Мстислав Ростропович. Любовь с виолончелью в руках | страница 57
Понятно, что ни одно советское издательство не решилось издать Солженицына. Но теперь можно было объяснить, почему он послал свою рукопись за рубеж.
Весной 1972 года Ростропович вместе с А. Сахаровым, Л. Чуковской, А. Галичем, Е. Боннэр и другими видными деятелями советской науки и культуры подписал два обращения в Верховный Совет СССР: об амнистии политических заключенных и об отмене смертной казни. Такого власти стерпеть уже не могли. Ростроповича выгнали из Большого театра, в репертуаре которого значились оперы «Евгений Онегин» и «Война и мир» под его управлением. Министр культуры Е. Фурцева предупредила Ростроповича, что его лишат зарубежных гастролей на год. Он ответил: «Я и не знал, что выступать на родине — это наказание».
Андрей Сахаров, Елена Боннэр и ее сын от первого брака Алексей. 1972 г.

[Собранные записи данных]

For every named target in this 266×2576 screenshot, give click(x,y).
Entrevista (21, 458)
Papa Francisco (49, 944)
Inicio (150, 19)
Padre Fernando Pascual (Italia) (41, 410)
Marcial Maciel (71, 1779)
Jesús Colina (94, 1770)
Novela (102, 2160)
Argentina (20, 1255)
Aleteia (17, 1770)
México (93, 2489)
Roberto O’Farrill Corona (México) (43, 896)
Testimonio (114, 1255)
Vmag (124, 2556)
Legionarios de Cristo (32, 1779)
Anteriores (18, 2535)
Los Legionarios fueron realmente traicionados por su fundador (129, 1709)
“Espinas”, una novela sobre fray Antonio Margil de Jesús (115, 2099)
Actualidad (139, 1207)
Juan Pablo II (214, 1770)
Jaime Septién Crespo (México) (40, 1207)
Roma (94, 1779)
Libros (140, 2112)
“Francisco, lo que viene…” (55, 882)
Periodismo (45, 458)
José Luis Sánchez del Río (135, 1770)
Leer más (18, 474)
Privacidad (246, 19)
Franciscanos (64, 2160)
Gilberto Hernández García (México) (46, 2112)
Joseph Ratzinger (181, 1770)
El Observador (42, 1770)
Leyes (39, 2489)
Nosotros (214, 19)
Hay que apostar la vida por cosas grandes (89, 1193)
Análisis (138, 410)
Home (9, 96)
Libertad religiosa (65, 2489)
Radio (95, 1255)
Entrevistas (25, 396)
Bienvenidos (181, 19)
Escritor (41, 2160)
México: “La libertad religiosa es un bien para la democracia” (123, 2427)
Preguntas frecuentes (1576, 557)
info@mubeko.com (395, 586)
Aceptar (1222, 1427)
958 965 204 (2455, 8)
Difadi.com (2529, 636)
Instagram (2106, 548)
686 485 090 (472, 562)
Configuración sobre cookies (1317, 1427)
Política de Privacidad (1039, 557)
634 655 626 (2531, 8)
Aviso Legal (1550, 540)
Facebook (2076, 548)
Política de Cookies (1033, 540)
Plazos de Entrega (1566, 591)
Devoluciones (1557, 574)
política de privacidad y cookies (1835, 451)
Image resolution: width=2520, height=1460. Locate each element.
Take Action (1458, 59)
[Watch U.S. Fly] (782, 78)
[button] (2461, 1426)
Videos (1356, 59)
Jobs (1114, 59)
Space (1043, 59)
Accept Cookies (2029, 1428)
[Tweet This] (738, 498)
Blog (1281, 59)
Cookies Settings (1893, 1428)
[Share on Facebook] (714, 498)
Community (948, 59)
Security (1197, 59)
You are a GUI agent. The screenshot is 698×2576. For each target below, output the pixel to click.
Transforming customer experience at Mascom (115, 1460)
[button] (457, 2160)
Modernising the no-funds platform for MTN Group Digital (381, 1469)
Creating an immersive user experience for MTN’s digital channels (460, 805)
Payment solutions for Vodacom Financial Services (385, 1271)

## ЗАДАНИЕ
Перепишите, пожалуйста, весь отрывок о Ростроповиче слово в слово, ничего не меняя.

## ОТВЕТ
Мстислав Ростропович. Любовь с виолончелью в руках | страница 57
Понятно, что ни одно советское издательство не решилось издать Солженицына. Но теперь можно было объяснить, почему он послал свою рукопись за рубеж.
Весной 1972 года Ростропович вместе с А. Сахаровым, Л. Чуковской, А. Галичем, Е. Боннэр и другими видными деятелями советской науки и культуры подписал два обращения в Верховный Совет СССР: об амнистии политических заключенных и об отмене смертной казни. Такого власти стерпеть уже не могли. Ростроповича выгнали из Большого театра, в репертуаре которого значились оперы «Евгений Онегин» и «Война и мир» под его управлением. Министр культуры Е. Фурцева предупредила Ростроповича, что его лишат зарубежных гастролей на год. Он ответил: «Я и не знал, что выступать на родине — это наказание».
Андрей Сахаров, Елена Боннэр и ее сын от первого брака Алексей. 1972 г.